Error: 4 DEADLINE_EXCEEDED: Deadline exceeded
at Object.callErrorFromStatus (/Users/benjamingodlove/Developer/spanner-node-repro/node_modules/#grpc/grpc-js/build/src/call.js:31:26)
at Object.onReceiveStatus (/Users/benjamingodlove/Developer/spanner-node-repro/node_modules/#grpc/grpc-js/build/src/client.js:330:49)
at /Users/benjamingodlove/Developer/spanner-node-repro/node_modules/#grpc/grpc-js/build/src/call-stream.js:80:35
at Object.onReceiveStatus (/Users/benjamingodlove/Developer/spanner-node-repro/node_modules/grpc-gcp/build/src/index.js:73:29)
at InterceptingListenerImpl.onReceiveStatus (/Users/benjamingodlove/Developer/spanner-node-repro/node_modules/#grpc/grpc-js/build/src/call-stream.js:75:23)
at Object.onReceiveStatus (/Users/benjamingodlove/Developer/spanner-node-repro/node_modules/#grpc/grpc-js/build/src/client-interceptors.js:299:181)
at /Users/benjamingodlove/Developer/spanner-node-repro/node_modules/#grpc/grpc-js/build/src/call-stream.js:145:78
at processTicksAndRejections (node:internal/process/task_queues:76:11) {
code: 4,
details: 'Deadline exceeded',
metadata: Metadata { internalRepr: Map(0) {}, options: {} }
}
Timed out after 7238
*/
And my package.json
{
"name": "spanner-node-repro",
"version": "1.0.0",
"description": "Reproducing timeout wonkiness with Spanner.",
"main": "index.js",
"scripts": {
"test": "echo \"Error: no test specified\" && exit 1"
},
"author": "",
"license": "ISC",
"dependencies": {
"#google-cloud/spanner": "^5.15.2"
}
}
Any insight is appreciated!
Ben Godlove

TLDR
Add retryRequestOptions: {noResponseRetries: 0}, to your gaxOptions so you get the following options:
const query = {
sql: 'SELECT ...',
gaxOptions: {
timeout: 1,
retryRequestOptions: {noResponseRetries: 0},
},
};
Longer Version
What is happening under the hood is the following:
The (streaming) query request is sent and the timeout occurs before the server returns any response.
The default retry settings include a noResponseRetries: 2 option, which means that the request will be retried twice if the client did not receive any response at all.
The retry of the request will only start after a randomized retry delay.

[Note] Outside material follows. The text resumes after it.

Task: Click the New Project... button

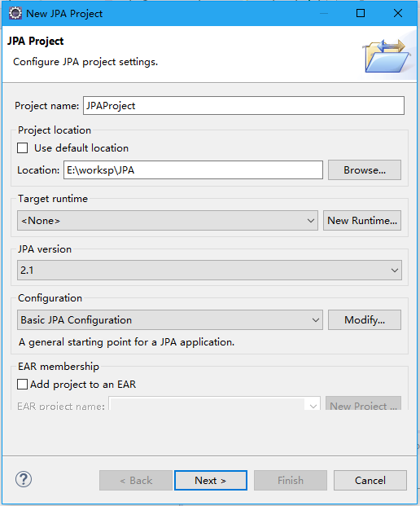Action: pos(363,403)
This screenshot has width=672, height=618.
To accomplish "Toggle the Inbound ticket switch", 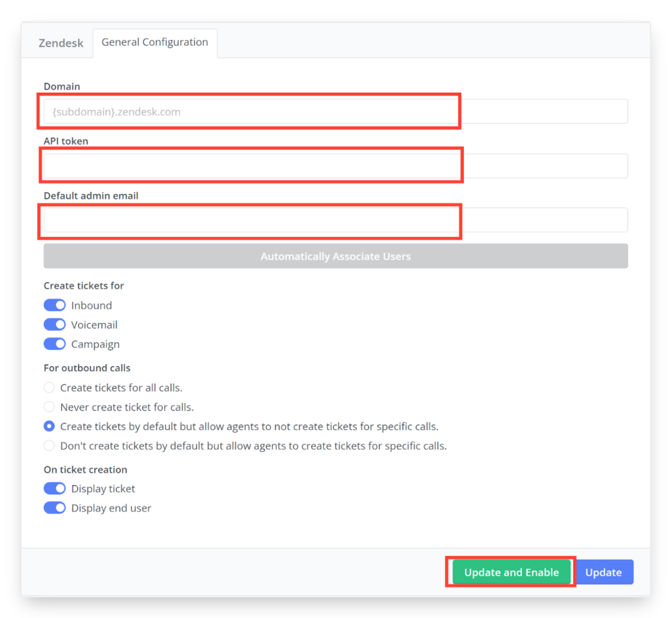I will (55, 305).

This delay also increases for each retry attempt.
After retrying twice (so after sending in total 3 requests) the DEADLINE_EXCEEDED error will be propagated to the client. These retries take approximately 7 seconds because the first retry waits approx 2.5 seconds and the second 4.5 seconds (both values contain a random jitter value of 1 second, so the actual value will always be between 6 and 8 seconds)
Setting noResponseRetries: 0 disables the retries of requests that do not receive a response from the server.
You will also see that if you set the timeout to more 'reasonable' value that you will see that the query times out in a normal way, as the server has a chance to respond. Setting it to something like 1500 (meaning 1500ms, i.e. 1.5 seconds) causes the timeout to work as expected for me using your sample code.

Related

504 gateway timeout azure durable function

I am using this tutorial to create azure durable function https://learn.microsoft.com/en-us/azure/azure-functions/durable/quickstart-js-vscode
Note:- I am using premium plan
host.json
{
"version": "2.0",
"logging": {
"applicationInsights": {
"samplingSettings": {
"isEnabled": true,
"excludedTypes": "Request"
}
}
},
"extensionBundle": {
"id": "Microsoft.Azure.Functions.ExtensionBundle",
"version": "[3.*, 4.0.0)"
},
"functionTimeout": "00:40:00"
}
Hello/index.js
function delay(sec) {
let now = Date.now();
// run while loop for - sec
while (now + sec * 1000 > Date.now());
}
module.exports = async function (context) {
context.log("I am starting.");
const startTime = new Date().toLocaleTimeString();
// simulating a long-running task
delay(5 * 60);
const endTime = new Date().toLocaleTimeString();
return `${context.bindings.name} - ${startTime} -> ${endTime}`;
};
Sometimes call to the function HelloOrchestrator is working fine, but sometimes it responds with 504 gateway timeout.
What could be the issue?
You did not share your whole code but it looks like you may be delaying a HTTP triggered function beyond 230 seconds which is the default idle timeout of Azure Load Balancer. That will lead to a 504 gateway timeout error.
From Azure Function app timeout duration:
Regardless of the function app timeout setting, 230 seconds is the
maximum amount of time that an HTTP triggered function can take to
respond to a request. This is because of the default idle timeout of
Azure Load Balancer.
Note that you should ideally only schedule an orchestrator in the HTTP trigger which normally takes some milliseconds and return an HTTP response. When the scheduled orchestrator runs, it can call an activity function which could be a long-running background task

Microsoft Azure functions (nodejs), WEBSITE_MAX_DYNAMIC_APPLICATION_SCALE_OUT and maxConcurrentCalls not doing what they say

Using consumption plan. I created a service bus nodejs function trigger app.
I do not use sessions. Tested with two topics - partitioning enabled/disabled.
const timeout = ms => new Promise(res => setTimeout(res, ms))
module.exports = async function(context, mySbMsg) {
context.log('message start:', mySbMsg);
await timeout(60000)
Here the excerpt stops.